Il se signa pieusement plusieurs fois et adressa un clin d'oil à Anissi.
Eraste Pétrovitch tira son menton en avant comme si son col l'étranglait, alors que sa vaste chemise blanche brodée de motifs orientaux était largement ouverte.
- Vous oubliez votre complice. On l'a bel et bien prise sur le fait, à la loterie. Je ne pense pas qu'elle accepterait d'aller en prison sans vous.
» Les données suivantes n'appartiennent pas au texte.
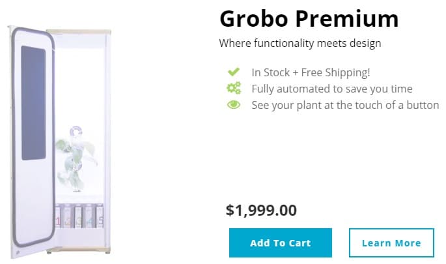
Task: Click nutrient bottle number 1
Action: [57, 220]
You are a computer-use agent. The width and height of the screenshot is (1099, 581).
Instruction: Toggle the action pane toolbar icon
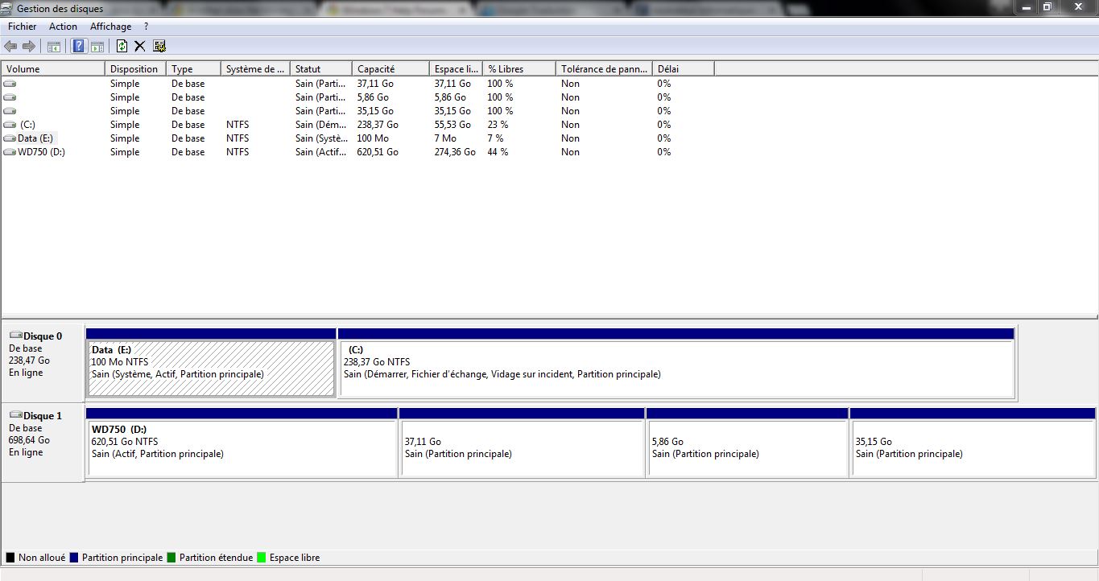pyautogui.click(x=97, y=46)
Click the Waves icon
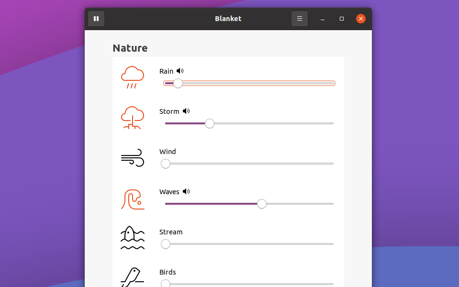 point(133,199)
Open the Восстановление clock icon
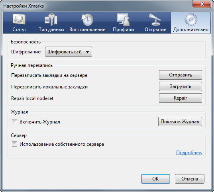Viewport: 214px width, 192px height. point(87,20)
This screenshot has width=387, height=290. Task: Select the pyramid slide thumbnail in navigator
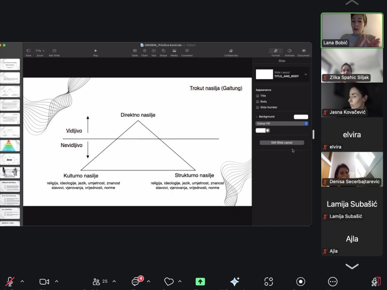click(x=10, y=145)
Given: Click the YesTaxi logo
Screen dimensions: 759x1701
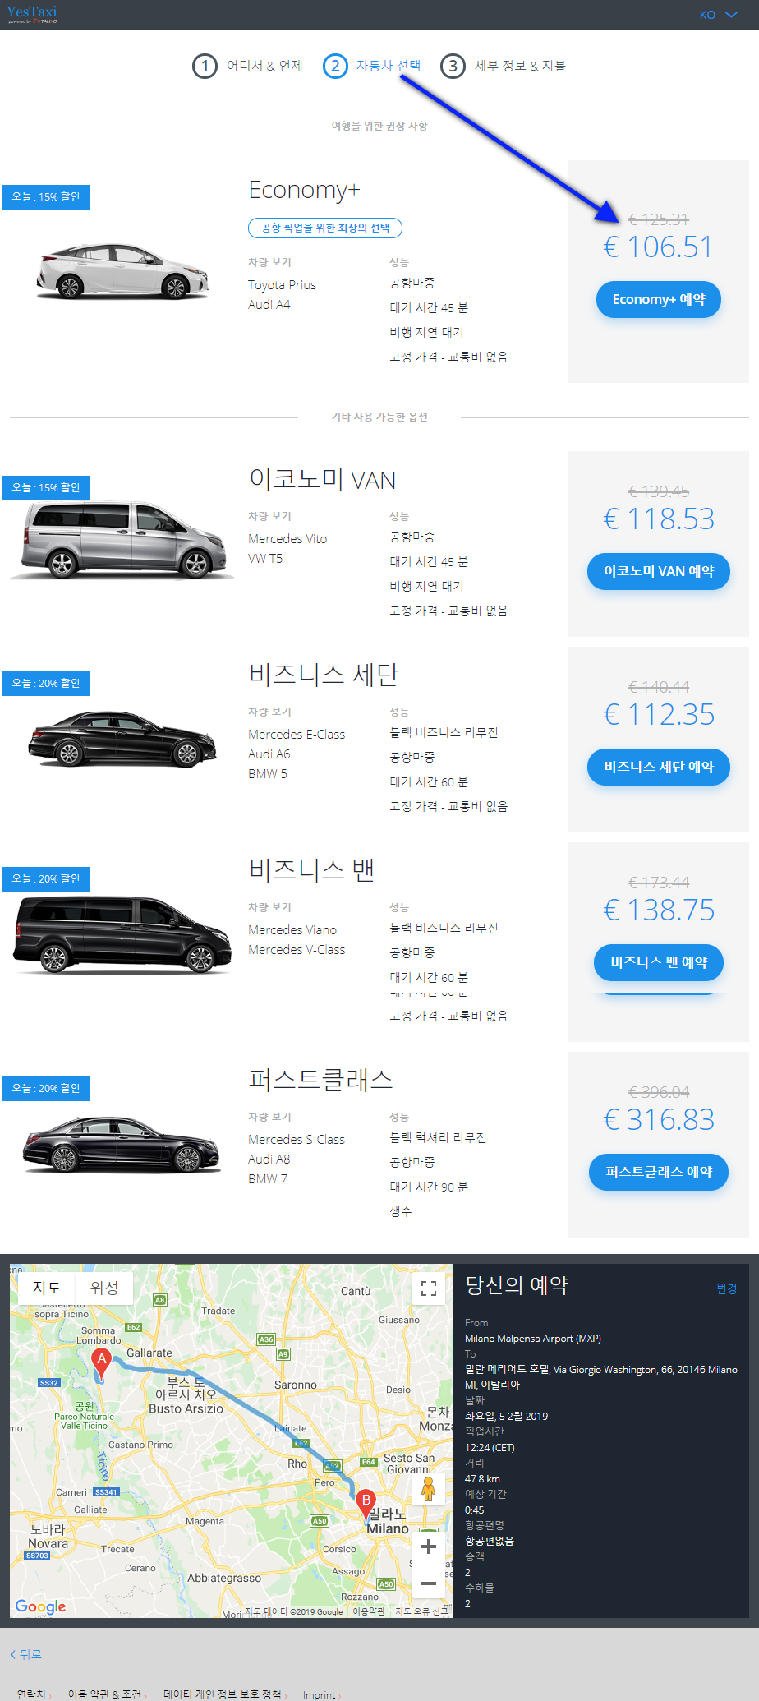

- C'est vrai, Mimi aime la compagnie, admit le prévenu. Seulement, je doute fort qu'elle reste tranquillement à attendre dans votre cage. Permettez-moi, monsieur l'eunuque, de jeter encore un coup d'oil à cette petite clé.
Anissi, après un regard au chef, serra plus fort la clé et la montra de loin au Valet.
- En effet, je ne me suis pas trompé, dit-il avec un hochement de tête. Une serrure antédiluvienne, genre " coffre de grand-mère ". Avec une épingle à cheveux, ma petite Mimi vous ouvre ça en une seconde.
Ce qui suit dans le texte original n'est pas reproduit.